In-room control CTs (cCTs) were acquired in treatment position before monitoring 142 field deliveries of 10 hypo-fractioned (3Gy/fraction) prostate cancer patients with a PGI slit camera (range: 8-18 fields/patient). After manual CT registration and dose recalculation, spot-wise shifts of integrated depth-dose (IDD) profiles between cCTs and planning CTs were extracted at the 80% distal falloff position and used for ground-truth classification. Treatment fields were considered to be affected by relevant anatomical changes of the patient if >0.1% of all spots (with at least 0.1% of the total monitor units per field) had absolute IDD shifts above 5 mm. These parameters lead to a field-wise IDD ground-truth classification in optimal agreement with a prior manual field-wise classification based on dose difference maps.

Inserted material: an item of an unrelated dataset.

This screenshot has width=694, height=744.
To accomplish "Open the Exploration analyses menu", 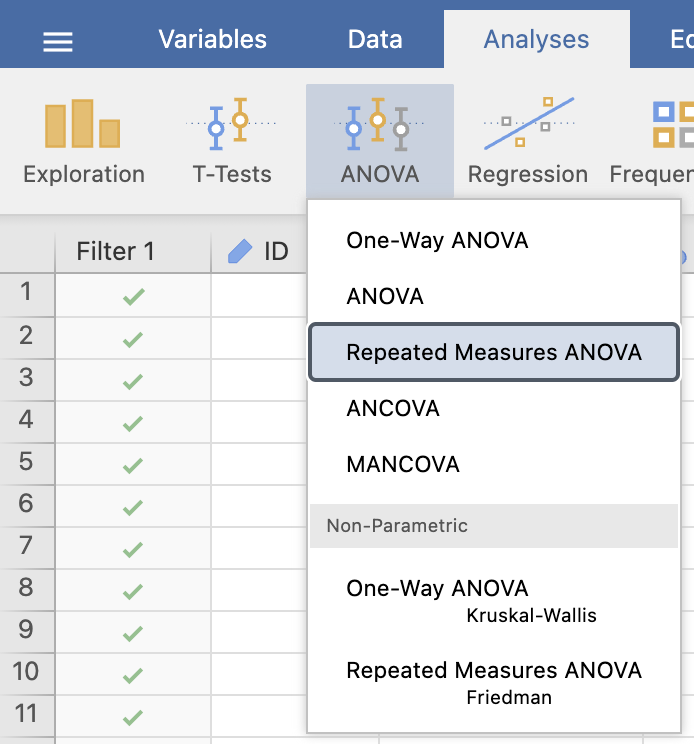I will coord(83,141).
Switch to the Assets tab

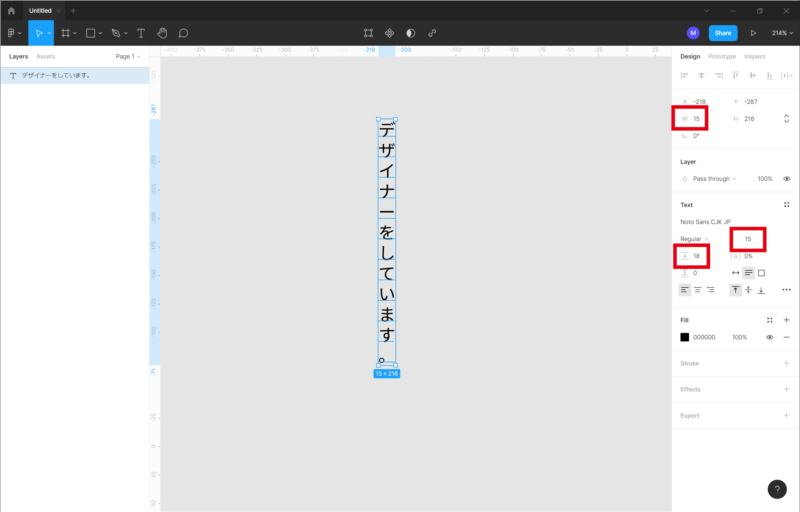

Based on the cCTs, we simulated realistic PGI profiles, including Poisson noise and a positioning uncertainty of the PGI slit camera, and extracted spot-wise range shifts by comparison with the expected reference profiles for the planning CT. Spots with reliable PGI information (inside field-of-view and >5E7 protons), were considered with their Bragg peak position for generating two independent 3D spatial maps of 16x16x16 voxels (0.74x0.74x0.66 cm3): (1) The PGI-determined range shift in each voxel is the weighted average taking the spot-wise proton number into account. (2) The proton number in each voxel is summed over all respective spots and normalized per field (Fig. 1).

With these maps and the IDD classification, 3D-CNNs (6 convolutional & 2 downsampling layers) were trained using patient-wise 10-fold cross-validation on the binary task to detect anatomical changes.